Question

I am having dependency troubles. I have two classes: Graphic and Image. Each one has its own .cpp and .h files. I am declaring them as the following:

Graphic.h:


    #include "Image.h"
    class Image;
    class Graphic {
      ...
    };

Image.h:


    #include "Graphic.h"
    class Graphic;
    class Image : public Graphic {
      ...
    };

When I try to compile, I get the following error:

    Image.h:12: error: expected class-name before ‘{’ token

If I remove the forward declaration of Graphic from Image.h I get the following error:

    Image.h:13: error: invalid use of incomplete type ‘struct Graphic’
    Image.h:10: error: forward declaration of ‘struct Graphic’
Was it helpful?

Solution

This worked for me:

Image.h:

#ifndef IMAGE_H
#define IMAGE_H

#include "Graphic.h"
class Image : public Graphic {

};

#endif

Graphic.h:

#ifndef GRAPHIC_H
#define GRAPHIC_H

#include "Image.h"

class Graphic {
};

#endif

The following code compiles with no error:

#include "Graphic.h"

int main()
{
  return 0;
}

OTHER TIPS

You don't need to include Image.h or forward declare Image in Graphic.h - that's a circular dependency. If Graphic.h depends on anything in Image.h you need to split that out into a third header. (If Graphic has an Image member, that just isn't going to work.)
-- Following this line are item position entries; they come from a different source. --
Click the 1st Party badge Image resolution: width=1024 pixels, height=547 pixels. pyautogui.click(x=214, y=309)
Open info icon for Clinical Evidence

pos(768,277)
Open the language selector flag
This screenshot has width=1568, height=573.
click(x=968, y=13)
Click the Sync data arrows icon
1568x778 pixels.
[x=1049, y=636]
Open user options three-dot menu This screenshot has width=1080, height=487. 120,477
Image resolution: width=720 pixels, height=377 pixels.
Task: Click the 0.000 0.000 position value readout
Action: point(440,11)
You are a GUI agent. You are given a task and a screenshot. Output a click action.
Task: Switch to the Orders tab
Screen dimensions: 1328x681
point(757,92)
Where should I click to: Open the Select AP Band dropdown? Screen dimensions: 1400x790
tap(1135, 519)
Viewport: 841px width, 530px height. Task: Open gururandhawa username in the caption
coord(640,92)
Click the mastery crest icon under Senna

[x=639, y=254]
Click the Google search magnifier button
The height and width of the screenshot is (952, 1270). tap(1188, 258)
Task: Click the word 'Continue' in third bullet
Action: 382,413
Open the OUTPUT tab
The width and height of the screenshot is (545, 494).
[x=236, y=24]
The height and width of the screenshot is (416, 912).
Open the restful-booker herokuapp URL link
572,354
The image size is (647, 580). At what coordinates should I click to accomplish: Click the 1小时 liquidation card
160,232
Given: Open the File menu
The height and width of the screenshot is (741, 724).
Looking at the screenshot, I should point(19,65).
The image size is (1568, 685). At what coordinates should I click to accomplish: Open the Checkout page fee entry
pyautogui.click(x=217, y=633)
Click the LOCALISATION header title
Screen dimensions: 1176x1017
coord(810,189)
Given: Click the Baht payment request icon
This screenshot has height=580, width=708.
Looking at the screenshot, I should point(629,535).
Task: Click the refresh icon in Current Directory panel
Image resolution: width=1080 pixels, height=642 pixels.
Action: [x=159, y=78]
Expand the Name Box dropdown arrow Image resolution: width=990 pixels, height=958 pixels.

Graphic.h doesn't need to include image.h, and it doesn't need to forward declare the Image class. Also, Image.h doesn't need to forward declare the Graphic class since you #include the file that defines that class (as you must).

Graphic.h:

class Graphic {
  ...
};

Image.h:

#include "Graphic.h"
class Image : public Graphic {
  ...
};

Since Image extends Graphic, remove the inclusion of Image in your Graphic.h file.

Graphic.h

class Graphic {
  ...
};

First remove this, you must always have the complete class definition available in order to inherit from a class:

class Graphic;

Second, remove all references to Image from Graphic.h. The parent will usually not need to know of its childs.